In an effort to decrease its exposure to onshore operations within the African country, which are more prone to security threats, Shell sold 30 per cent of its interest in the four oil-mining leases (OML) 18, 24, 25, 29 and the Nembe Creek Trunk Line (NCTL).

Together with its partners Total and Eni, selling 10 per cent and five per cent, respectively, the companies have signed an agreement to sell their 45 percent stake to a consortium that includes Canadian oil and gas company Mart Resources.

The remaining 55% shares of the oil field – which produces up to 30,000 barrels a day – will is owned by the Nigerian National Petroleum Corporation (NNPC) under a Joint Operating Agreement (JOA) with the new buyers.

The value of the deals was not disclosed but the sale is also part of the Europe’s largest oil company’s plan to dispose of $15 billion of assets globally in 2014 and 2015.

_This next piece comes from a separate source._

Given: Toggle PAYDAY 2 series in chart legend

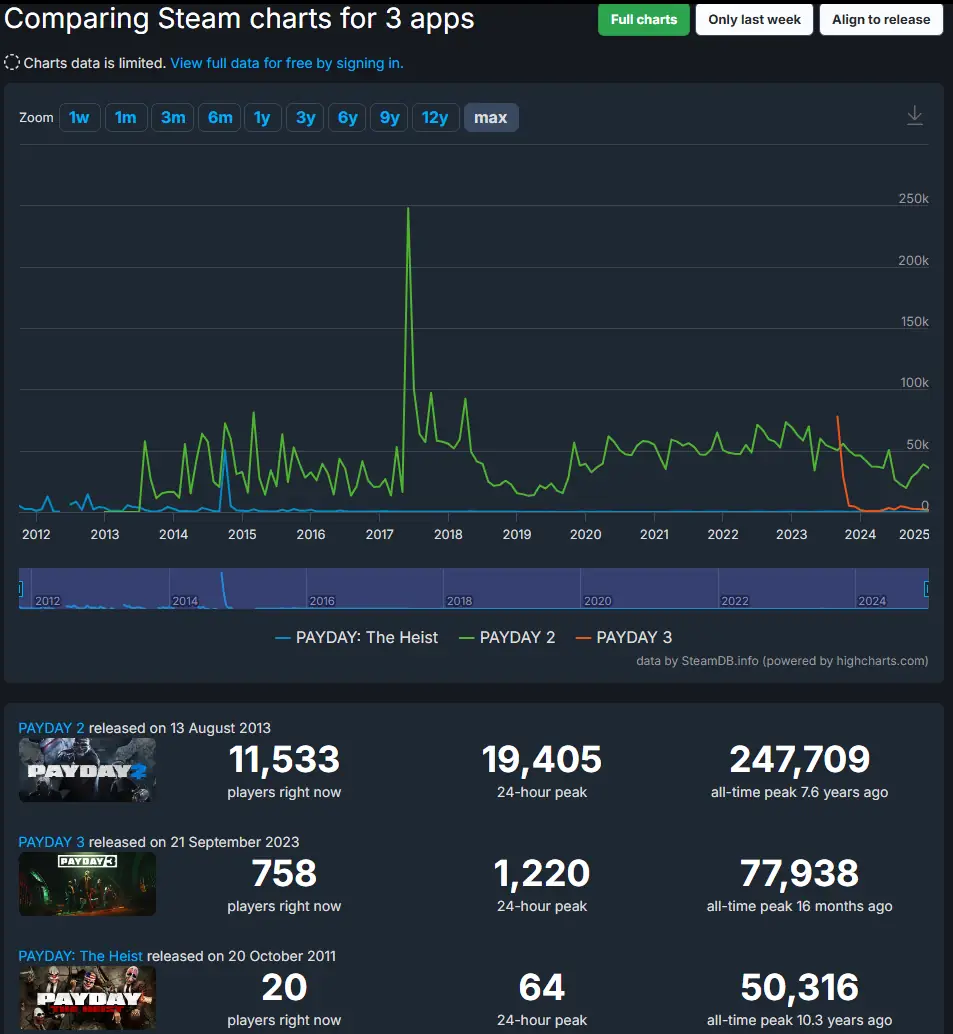Looking at the screenshot, I should [x=506, y=637].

Following years of militant attacks on its facilities, oil theft, and oil spills, Shell had announced in 2009 it was seeking buyers for its Nigerian oil assets. The present deal should therefore not come as a surprise.

Finally, the company confirms however that Nigeria will remain an important part of Shell’s portfolio, with a significant onshore presence in oil and gas, and a clear growth potential.